Não olvidemos que essa socialização também atingiu outros institutos como a empresa, a responsabilidade civil e, mesmo, o direito da família.
Deixa o contrato de gravitar somente em torno do indivíduo numa acepção liberal burguesa. Assim legitimado pela sociedade, o contrato deixou as rédeas atreladas somente ao interesse individual do contratante onde só fortalecia e privilegiava o forte e, prejudicava e debilitava o fraco.
Curioso é verificar que a socialização no Direito Privado não é algo tão inovador e recente e, nem mesmo invenção do novo codex civil.
Na história do Direito já constava registro onde Clóvis Beviláqua abordava tema em sua clássica obra “Direito das obrigações”.
Verifica-se que a autêntica vocação do contrato não é ser mero conciliador de interesses colidentes, mas o fato do contrato substituir a lei no campo restrito dos negócios privados. É a sua substitutividade.
Revela-se o contrato como traço civilizatório juntamente com a religião e a opinião pública e demais disciplinas sociais capazes de “trazer bem enjaulada a fera, que cada homem traz dentro de si”.
O próprio processo de constitucionalização do Direito Civil Brasileiro gerou um repensar sobre a função social da propriedade e nos demais institutos jurídicos que passaram forçosamente por uma releitura norteada pelo respeito à dignidade da pessoa humana.

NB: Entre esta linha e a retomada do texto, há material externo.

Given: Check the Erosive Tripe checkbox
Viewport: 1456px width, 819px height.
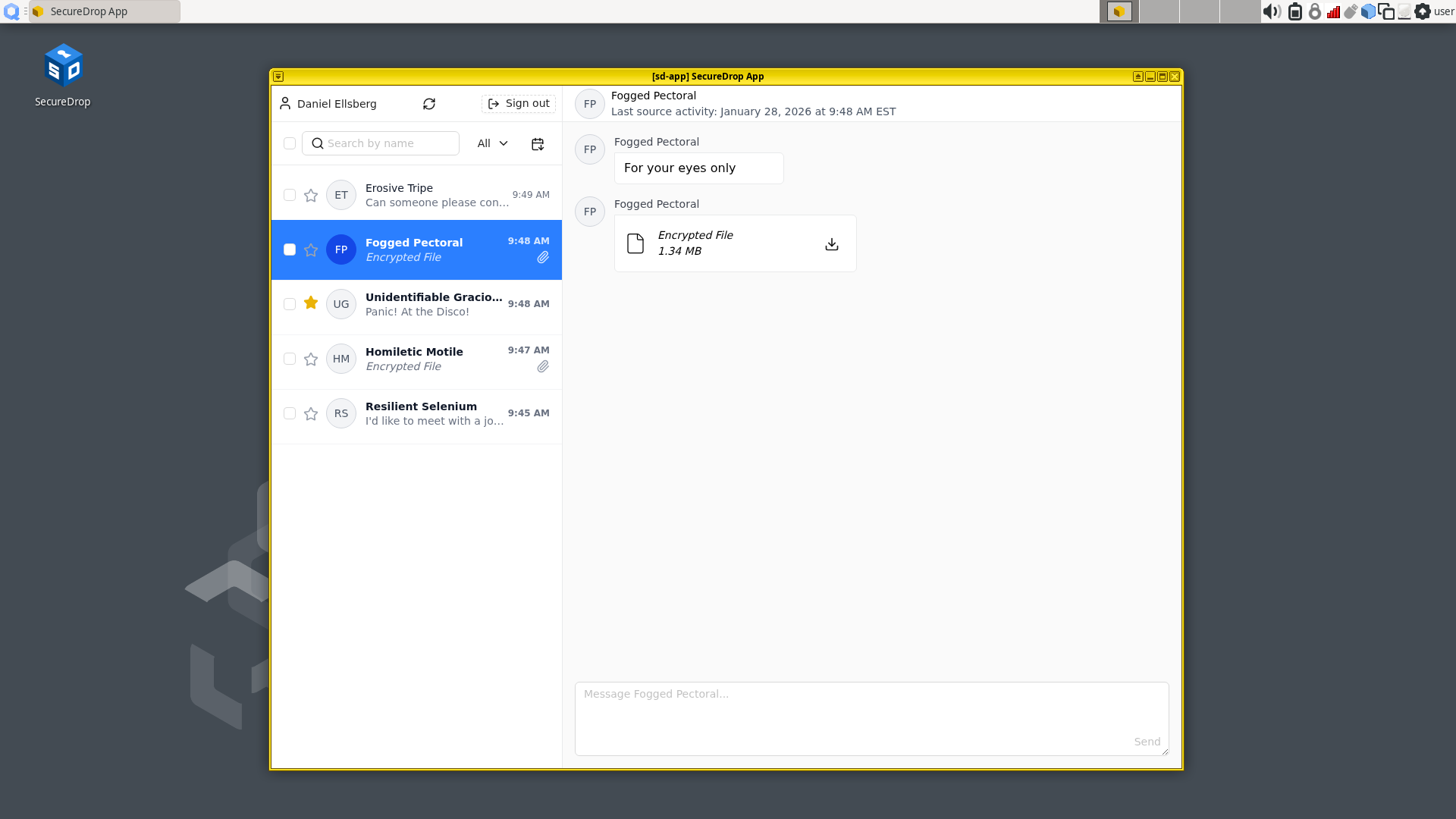Looking at the screenshot, I should click(x=290, y=195).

Aliás princípio esse que é o alicerce e fundamento do Estado Democrático de Direito, onde prevalece o contrato sem prejuízo ao livre exercício da autonomia privada.
Além de desdobrar na relativização do princípio da igualdade dos contratantes, somente aplicável nos contratos realmente paritários (que atualmente são minorias).

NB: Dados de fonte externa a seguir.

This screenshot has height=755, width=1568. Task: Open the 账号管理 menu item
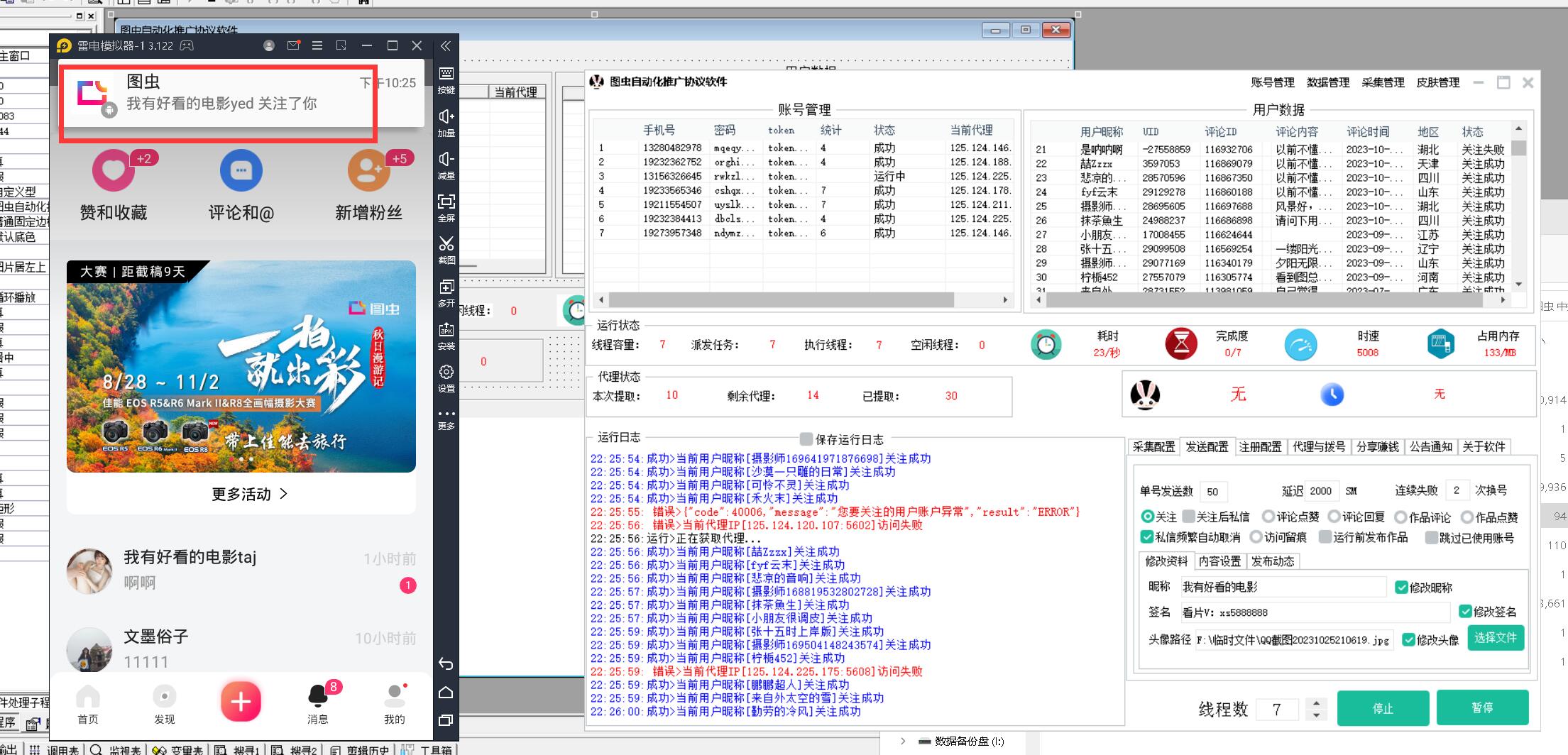point(1272,82)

Consagra-se implicitamente em todos contratos e em todas fases contratuais a cláusula geral de boa-fé objetiva que impõe deveres colaterais ou anexos de lealdade, confiança, assistência, confidencialidade de informação. Não baste cumprir a risca o contrato.
É necessário que o contrato respeite o meio-ambiente, o valor social do trabalho, amalgamando o princípio da função social assentado no art. 421 do Código Civil.
“Art. 421. A liberdade de contratar será exercida em razão e nos limites da função social do contrato.”
(na verdade, deveria o legislador ao invés de liberdade de contratar cogitar de liberdade contratual).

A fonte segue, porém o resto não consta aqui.